• [YOUR GOAL] Every line from the one with "Umzugsservice (286, 2352)" to the one with "Institute of Science Tokyo (91, 1521)", including those two, is to be copied exactly; all other lines of the entries below are left out.

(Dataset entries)
====================

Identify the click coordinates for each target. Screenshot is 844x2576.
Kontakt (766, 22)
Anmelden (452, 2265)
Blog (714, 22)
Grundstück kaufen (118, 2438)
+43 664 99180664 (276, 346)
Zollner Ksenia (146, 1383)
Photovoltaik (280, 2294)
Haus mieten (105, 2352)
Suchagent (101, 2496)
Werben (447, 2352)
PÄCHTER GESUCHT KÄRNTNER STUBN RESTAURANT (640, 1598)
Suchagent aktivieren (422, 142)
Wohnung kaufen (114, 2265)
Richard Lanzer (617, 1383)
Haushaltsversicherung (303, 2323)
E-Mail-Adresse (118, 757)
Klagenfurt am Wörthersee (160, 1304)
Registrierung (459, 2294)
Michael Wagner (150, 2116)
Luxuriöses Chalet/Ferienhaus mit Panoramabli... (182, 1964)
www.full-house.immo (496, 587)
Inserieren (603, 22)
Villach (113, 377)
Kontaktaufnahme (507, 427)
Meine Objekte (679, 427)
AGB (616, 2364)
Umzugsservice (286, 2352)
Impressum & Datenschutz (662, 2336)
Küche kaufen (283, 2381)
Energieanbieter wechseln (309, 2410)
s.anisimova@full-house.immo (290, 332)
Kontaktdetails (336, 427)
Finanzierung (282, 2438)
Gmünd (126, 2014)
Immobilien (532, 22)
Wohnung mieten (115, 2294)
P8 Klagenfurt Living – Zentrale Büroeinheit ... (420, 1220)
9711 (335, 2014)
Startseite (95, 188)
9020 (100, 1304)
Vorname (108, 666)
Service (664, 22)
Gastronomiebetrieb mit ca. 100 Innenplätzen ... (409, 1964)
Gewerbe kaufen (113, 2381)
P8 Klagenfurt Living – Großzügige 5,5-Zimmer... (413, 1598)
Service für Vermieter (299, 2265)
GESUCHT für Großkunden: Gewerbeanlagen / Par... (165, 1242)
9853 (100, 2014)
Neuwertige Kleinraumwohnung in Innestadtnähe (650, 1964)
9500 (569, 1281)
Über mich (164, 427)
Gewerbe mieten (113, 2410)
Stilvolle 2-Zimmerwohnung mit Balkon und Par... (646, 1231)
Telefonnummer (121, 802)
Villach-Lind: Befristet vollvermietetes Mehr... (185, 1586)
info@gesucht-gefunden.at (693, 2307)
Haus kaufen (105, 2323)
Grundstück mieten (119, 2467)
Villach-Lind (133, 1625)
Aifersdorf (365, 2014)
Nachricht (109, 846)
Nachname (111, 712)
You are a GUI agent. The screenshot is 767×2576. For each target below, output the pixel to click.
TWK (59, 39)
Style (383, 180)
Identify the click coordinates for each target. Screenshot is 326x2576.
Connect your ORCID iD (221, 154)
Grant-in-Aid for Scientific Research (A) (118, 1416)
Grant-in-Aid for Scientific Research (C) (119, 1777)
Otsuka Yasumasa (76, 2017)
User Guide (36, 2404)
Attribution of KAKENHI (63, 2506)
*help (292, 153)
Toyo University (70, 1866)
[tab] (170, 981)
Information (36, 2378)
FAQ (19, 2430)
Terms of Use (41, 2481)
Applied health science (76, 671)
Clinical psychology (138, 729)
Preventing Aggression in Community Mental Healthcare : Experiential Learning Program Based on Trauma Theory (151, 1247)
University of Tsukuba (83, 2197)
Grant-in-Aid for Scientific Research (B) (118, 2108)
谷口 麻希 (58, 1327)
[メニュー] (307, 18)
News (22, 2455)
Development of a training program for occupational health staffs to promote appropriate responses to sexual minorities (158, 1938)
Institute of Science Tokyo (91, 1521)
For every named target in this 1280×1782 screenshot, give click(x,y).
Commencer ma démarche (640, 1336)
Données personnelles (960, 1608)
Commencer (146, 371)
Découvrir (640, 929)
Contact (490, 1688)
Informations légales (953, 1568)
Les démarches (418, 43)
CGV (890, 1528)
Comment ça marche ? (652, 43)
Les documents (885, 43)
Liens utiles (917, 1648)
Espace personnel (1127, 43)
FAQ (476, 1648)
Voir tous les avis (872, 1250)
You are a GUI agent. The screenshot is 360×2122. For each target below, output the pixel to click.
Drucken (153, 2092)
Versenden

====================

• [YOUR SOLUTION]
Umzugsservice (286, 2352)
Impressum & Datenschutz (662, 2336)
Küche kaufen (283, 2381)
Energieanbieter wechseln (309, 2410)
s.anisimova@full-house.immo (290, 332)
Kontaktdetails (336, 427)
Finanzierung (282, 2438)
Gmünd (126, 2014)
Immobilien (532, 22)
Wohnung mieten (115, 2294)
P8 Klagenfurt Living – Zentrale Büroeinheit ... (420, 1220)
9711 (335, 2014)
Startseite (95, 188)
9020 (100, 1304)
Vorname (108, 666)
Service (664, 22)
Gastronomiebetrieb mit ca. 100 Innenplätzen ... (409, 1964)
Gewerbe kaufen (113, 2381)
P8 Klagenfurt Living – Großzügige 5,5-Zimmer... (413, 1598)
Service für Vermieter (299, 2265)
GESUCHT für Großkunden: Gewerbeanlagen / Par... (165, 1242)
9853 (100, 2014)
Neuwertige Kleinraumwohnung in Innestadtnähe (650, 1964)
9500 (569, 1281)
Über mich (164, 427)
Gewerbe mieten (113, 2410)
Stilvolle 2-Zimmerwohnung mit Balkon und Par... (646, 1231)
Telefonnummer (121, 802)
Villach-Lind: Befristet vollvermietetes Mehr... (185, 1586)
info@gesucht-gefunden.at (693, 2307)
Haus kaufen (105, 2323)
Grundstück mieten (119, 2467)
Villach-Lind (133, 1625)
Aifersdorf (365, 2014)
Nachricht (109, 846)
Nachname (111, 712)
You are a GUI agent. The screenshot is 767×2576. For each target below, output the pixel to click.
TWK (59, 39)
Style (383, 180)
Identify the click coordinates for each target. Screenshot is 326x2576.
Connect your ORCID iD (221, 154)
Grant-in-Aid for Scientific Research (A) (118, 1416)
Grant-in-Aid for Scientific Research (C) (119, 1777)
Otsuka Yasumasa (76, 2017)
User Guide (36, 2404)
Attribution of KAKENHI (63, 2506)
*help (292, 153)
Toyo University (70, 1866)
[tab] (170, 981)
Information (36, 2378)
FAQ (19, 2430)
Terms of Use (41, 2481)
Applied health science (76, 671)
Clinical psychology (138, 729)
Preventing Aggression in Community Mental Healthcare : Experiential Learning Program Based on Trauma Theory (151, 1247)
University of Tsukuba (83, 2197)
Grant-in-Aid for Scientific Research (B) (118, 2108)
谷口 麻希 (58, 1327)
[メニュー] (307, 18)
News (22, 2455)
Development of a training program for occupational health staffs to promote appropriate responses to sexual minorities (158, 1938)
Institute of Science Tokyo (91, 1521)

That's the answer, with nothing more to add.